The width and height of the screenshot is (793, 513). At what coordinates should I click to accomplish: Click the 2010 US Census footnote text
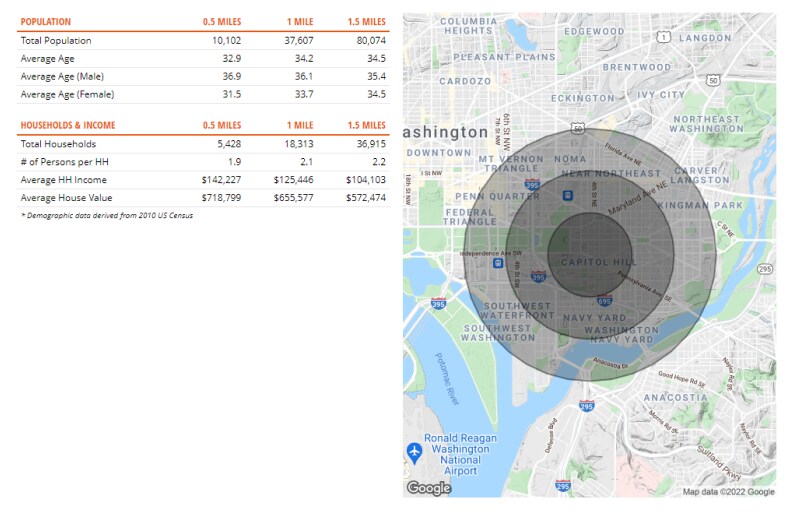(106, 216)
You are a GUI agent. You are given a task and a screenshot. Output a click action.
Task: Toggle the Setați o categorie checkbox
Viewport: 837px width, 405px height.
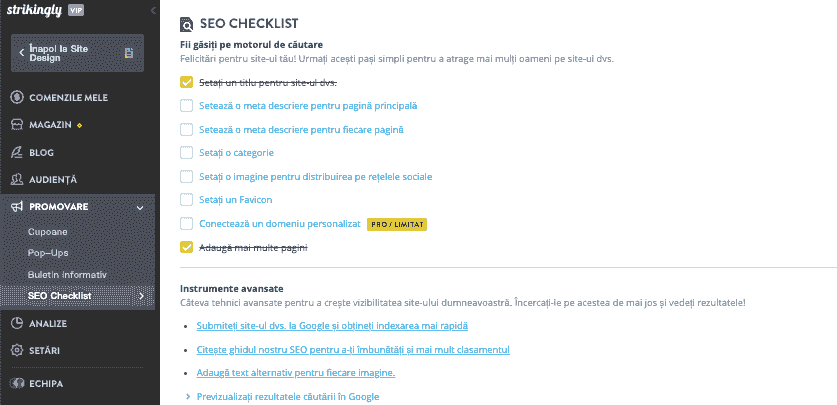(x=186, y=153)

WORK ORDER: Give the data above again, exactly, with every picture removed.

OUTPUT FOR THIS TASK:
The width and height of the screenshot is (793, 513). At what coordinates should I click to accomplish: Click the 2010 US Census footnote text
(106, 216)
You are a GUI agent. You are given a task and a screenshot. Output a click action.
Task: Toggle the Setați o categorie checkbox
Viewport: 837px width, 405px height.
(x=186, y=153)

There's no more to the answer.